Marvel’s Midnight Suns’ villains include Lilith, the Mother of Demons, as well as the Fallen antagonists she has corrupted and Hydra enemies who are devoted to her. Venom, Sabretooth, Scarlet Witch, and Hulk are all Fallen Villains, while villains such as Dr. Faustus and Crossbones also appear.

These antagonists appear frequently, especially if players engage in a lot of non-narrative combat missions where villains have a chance to arrive as an intimidating reinforcement on Marvel’s Midnight Suns’ tactical battlefield. Marvel’s Midnight Suns has the added advantage of being a longer traditional RPG, which gives players a lot of time to establish relationships with their characters, and for villains to be contextualized with enough empathy.

Characters in the Abbey are constantly discussing each other even though there are relatively few heroes and villains to speak of, meaning they are all narratively impactful and fleshed out. The quality is there to present antagonists as unique threats, and it is through certain antagonists that other playable characters are debuted and recruited thereafter. Gotham Knights’ approach to villains is lackadaisical in comparison.

Gotham Knights Failed to Meet Expectations on Quality and Quantity

Gotham Knights is an action-RPG, and while superhero adventures have rarely dipped their toes into narratives that are as long as a traditional RPG is expected to become, it would have been good to see Gotham Knights attempt this. The game needed more time with its antagonists in order to make them actual characters, rather than having them be simple set piece boss fights to bookend each of Gotham Knights’ case files.

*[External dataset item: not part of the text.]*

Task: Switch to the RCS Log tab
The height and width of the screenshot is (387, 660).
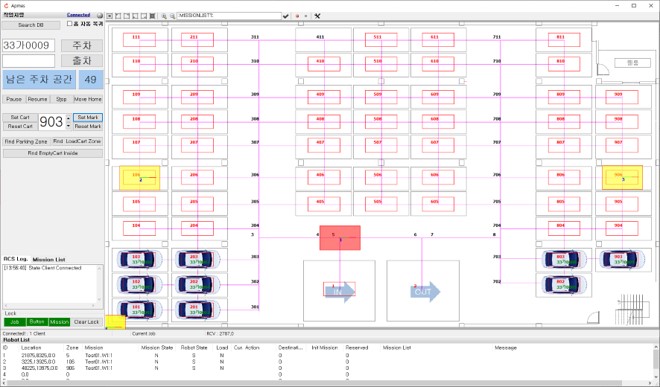Action: click(x=16, y=259)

The game abandons its villains soon afterward, making them seem irrelevant - especially considering most of them are only encountered optionally. There is a common criticism of Gotham Knights that it undermines its own characters and fails to create a cohesive narrative around them, which is evident through how little of characters’ backstories are revealed or discussed. This could have created better bonds between Gotham Knights’ titular protagonists, and established more about their histories with each antagonist. Rather, Marvel’s Midnight Suns aptly depicts its character relationships with each antagonist, and none seem out of place or dismissed throughout the entire narrative.

Marvel’s Midnight Suns is available now for PC, PS5, and Xbox Series X/S, with PS4, Switch, and Xbox One versions coming later.